The Chehalis River flows into Grays Harbor on its eastern shore, near where the modern cities of Aberdeen and Hoquiam, Washington, are now located. Wright begin this journey from Victoria on July 8, 1859, with Eliza Anderson towing Enterprise. In the Strait of Juan de Fuca Enterprise broke a shaft on her sternwheel, and the entire expedition was forced to turn back to Esquimalt, where Enterprise had to wait for a replacement shaft to be brought in from San Francisco.

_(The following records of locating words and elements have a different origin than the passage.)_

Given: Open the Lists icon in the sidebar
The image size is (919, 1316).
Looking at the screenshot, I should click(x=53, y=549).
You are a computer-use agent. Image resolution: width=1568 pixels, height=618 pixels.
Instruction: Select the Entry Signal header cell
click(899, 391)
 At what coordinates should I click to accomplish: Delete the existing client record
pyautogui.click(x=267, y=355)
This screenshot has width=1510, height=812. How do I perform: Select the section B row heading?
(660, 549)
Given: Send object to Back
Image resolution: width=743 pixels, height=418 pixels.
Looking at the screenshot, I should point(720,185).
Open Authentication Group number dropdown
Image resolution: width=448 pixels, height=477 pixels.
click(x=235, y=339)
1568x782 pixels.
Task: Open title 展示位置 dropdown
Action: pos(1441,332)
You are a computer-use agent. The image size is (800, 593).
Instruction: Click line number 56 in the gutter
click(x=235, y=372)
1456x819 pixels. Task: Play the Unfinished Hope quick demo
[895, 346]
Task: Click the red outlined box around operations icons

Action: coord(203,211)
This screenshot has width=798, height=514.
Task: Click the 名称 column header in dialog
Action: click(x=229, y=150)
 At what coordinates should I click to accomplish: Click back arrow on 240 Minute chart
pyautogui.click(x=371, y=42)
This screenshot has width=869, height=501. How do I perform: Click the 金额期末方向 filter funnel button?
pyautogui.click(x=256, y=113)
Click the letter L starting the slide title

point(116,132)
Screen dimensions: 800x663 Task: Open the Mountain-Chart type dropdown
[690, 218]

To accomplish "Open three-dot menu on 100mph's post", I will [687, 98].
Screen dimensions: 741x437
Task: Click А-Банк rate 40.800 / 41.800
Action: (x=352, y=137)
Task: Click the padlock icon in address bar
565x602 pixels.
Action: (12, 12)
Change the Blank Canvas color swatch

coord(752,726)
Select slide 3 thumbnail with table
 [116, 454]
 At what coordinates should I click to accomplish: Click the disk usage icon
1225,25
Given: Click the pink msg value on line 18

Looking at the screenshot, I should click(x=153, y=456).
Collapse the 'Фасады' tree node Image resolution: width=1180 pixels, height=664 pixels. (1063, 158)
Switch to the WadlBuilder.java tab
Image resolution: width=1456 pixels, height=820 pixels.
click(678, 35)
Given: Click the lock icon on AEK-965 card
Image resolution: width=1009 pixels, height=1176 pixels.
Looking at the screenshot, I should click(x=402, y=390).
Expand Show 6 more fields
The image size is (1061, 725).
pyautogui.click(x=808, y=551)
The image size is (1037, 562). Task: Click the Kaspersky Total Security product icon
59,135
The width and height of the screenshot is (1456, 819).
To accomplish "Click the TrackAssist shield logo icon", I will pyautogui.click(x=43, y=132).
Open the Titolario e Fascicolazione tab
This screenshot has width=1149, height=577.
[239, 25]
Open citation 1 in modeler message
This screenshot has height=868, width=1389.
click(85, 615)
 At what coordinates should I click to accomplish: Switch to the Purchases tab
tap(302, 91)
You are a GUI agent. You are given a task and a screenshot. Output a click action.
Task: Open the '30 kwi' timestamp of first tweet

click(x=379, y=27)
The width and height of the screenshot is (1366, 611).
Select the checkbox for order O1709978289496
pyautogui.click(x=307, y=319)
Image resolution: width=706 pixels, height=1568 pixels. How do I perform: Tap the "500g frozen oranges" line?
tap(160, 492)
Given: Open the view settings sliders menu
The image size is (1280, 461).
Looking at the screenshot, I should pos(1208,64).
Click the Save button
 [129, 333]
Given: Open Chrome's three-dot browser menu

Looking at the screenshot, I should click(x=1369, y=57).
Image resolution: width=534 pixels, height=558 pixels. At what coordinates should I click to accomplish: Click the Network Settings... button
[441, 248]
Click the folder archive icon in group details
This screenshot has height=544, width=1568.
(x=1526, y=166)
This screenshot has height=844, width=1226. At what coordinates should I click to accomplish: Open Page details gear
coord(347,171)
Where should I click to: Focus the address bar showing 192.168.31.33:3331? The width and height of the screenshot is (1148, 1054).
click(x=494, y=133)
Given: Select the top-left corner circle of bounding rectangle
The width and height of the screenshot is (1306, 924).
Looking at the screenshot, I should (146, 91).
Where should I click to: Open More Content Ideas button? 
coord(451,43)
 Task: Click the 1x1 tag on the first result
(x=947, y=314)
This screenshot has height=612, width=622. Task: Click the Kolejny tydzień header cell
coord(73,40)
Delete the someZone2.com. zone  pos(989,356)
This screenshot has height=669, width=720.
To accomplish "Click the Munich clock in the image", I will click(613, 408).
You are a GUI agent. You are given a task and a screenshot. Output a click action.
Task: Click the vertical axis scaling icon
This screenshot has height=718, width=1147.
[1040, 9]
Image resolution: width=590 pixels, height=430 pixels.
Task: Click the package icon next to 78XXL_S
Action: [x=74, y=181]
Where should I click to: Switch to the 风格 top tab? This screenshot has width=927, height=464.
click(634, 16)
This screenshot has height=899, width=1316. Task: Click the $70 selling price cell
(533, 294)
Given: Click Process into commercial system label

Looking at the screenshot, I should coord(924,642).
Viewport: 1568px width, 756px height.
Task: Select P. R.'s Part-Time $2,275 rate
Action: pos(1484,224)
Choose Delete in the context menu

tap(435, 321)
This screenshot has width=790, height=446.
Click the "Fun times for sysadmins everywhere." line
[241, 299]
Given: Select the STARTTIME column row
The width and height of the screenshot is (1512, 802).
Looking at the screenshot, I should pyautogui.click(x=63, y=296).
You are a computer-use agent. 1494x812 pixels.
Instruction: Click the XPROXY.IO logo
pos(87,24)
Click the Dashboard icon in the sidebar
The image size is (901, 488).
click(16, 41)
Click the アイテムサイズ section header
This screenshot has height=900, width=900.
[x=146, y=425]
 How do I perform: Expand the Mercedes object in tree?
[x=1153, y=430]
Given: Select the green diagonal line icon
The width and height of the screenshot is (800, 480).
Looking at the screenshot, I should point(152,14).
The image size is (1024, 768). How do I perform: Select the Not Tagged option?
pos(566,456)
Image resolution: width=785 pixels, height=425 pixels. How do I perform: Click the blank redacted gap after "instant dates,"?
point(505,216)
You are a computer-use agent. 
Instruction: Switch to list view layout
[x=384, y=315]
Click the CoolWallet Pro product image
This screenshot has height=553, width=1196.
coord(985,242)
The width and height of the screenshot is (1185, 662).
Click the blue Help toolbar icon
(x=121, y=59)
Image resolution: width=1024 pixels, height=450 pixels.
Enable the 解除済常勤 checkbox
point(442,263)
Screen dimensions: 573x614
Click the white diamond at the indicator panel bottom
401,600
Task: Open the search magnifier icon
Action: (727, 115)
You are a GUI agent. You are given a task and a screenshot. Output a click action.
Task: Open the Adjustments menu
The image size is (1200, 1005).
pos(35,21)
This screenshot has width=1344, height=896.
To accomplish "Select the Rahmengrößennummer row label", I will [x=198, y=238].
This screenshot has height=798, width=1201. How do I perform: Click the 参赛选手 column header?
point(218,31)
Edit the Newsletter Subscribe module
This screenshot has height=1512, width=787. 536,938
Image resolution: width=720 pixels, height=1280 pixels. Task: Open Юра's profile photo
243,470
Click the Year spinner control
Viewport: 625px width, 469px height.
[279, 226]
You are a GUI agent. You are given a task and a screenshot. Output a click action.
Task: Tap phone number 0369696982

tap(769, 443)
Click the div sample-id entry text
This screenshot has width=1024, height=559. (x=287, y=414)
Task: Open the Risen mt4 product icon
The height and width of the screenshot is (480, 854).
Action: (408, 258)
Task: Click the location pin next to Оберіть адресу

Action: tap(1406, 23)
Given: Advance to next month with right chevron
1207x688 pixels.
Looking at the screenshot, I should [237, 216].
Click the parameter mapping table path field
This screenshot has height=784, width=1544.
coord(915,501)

==Run to San Juan Islands==
Enterprise was repaired by the end of July 1859, and by that time there was a demand for steamers to carry troops to the San Juan Islands. At that time the boundary between the United States and British Columbia was in dispute, with both countries claiming the San Juan Islands. British and American garrisons were established on San Juan Island. At one point a soldier shot a pig belonging to a partisan of the opposing country, and as a result the otherwise bloodless standoff became known as the Pig War. Steamboats in the area received contracts from both countries to move troops and supplies to the islands in connection with the dispute. Once Enterprise was repaired, Tom Wright postponed his plans to move the vessel to the Chehalis to take advantage of the increase in business, making a run on August 1, 1859, from Victoria to San Juan Island carrying passengers.

==Completed transfer to Chehalis River==
Following the San Juan Island trip, Tom Wright was finally able to get Enterprise around Cape Flattery and south to Grays Harbor and the Chehalis River. Wright's plan had been to earn huge freight rates and passenger fares from what he had thought would be the booming population in the Chehalis valley, Wright worked Enterprise to the head of navigation on the Chehalis, sinking three times on the way. When he finally arrived at the headwaters, Wright found not a booming population ready to pay lots of money for steamboat service, but only five farmers who offered to sell Wright a few eggs, butter and vegetables for fifty dollars. Disgusted with the situation, Wright tied up the Enterprise and returned to Puget Sound.

By the spring of 1860, Wright was able to arrange a government contract to transport troops down the Chehalis River to Grays Harbor, and so was able to recoup some of his losses. Once the government contract work expired, there was no further business in the Grays Harbor area. Unable to move the lightly built vessel again on the open ocean, Wright dismantled Enterprise at Grays Harbor, with the machinery being shipped to China.